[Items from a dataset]

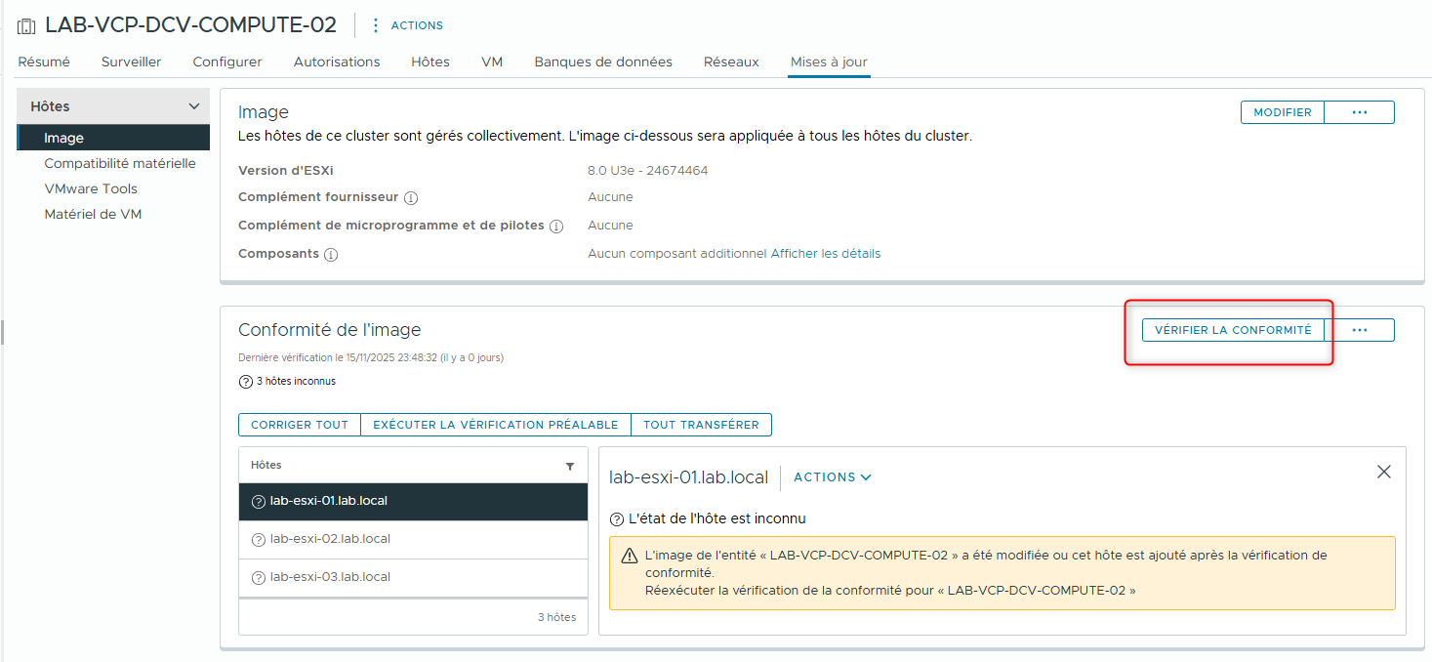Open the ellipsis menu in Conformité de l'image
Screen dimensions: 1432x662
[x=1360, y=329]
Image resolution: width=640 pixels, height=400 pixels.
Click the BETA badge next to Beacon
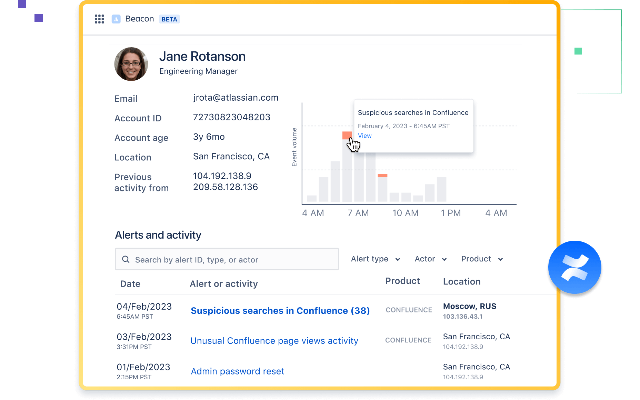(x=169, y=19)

...

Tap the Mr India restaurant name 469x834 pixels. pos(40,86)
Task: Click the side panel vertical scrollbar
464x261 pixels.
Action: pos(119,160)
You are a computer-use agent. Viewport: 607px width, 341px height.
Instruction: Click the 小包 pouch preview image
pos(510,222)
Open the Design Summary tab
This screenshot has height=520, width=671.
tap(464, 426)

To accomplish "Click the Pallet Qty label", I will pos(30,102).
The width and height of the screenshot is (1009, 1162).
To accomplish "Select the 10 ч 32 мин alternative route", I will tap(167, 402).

## Task prompt
Would you print exactly, and only, the lines of the data above from the line with "Tap the Mr India" through the line with "Open the Design Summary tab", inclusive?

## Your solution
Tap the Mr India restaurant name 469x834 pixels. pos(40,86)
Task: Click the side panel vertical scrollbar
464x261 pixels.
Action: pos(119,160)
You are a computer-use agent. Viewport: 607px width, 341px height.
Instruction: Click the 小包 pouch preview image
pos(510,222)
Open the Design Summary tab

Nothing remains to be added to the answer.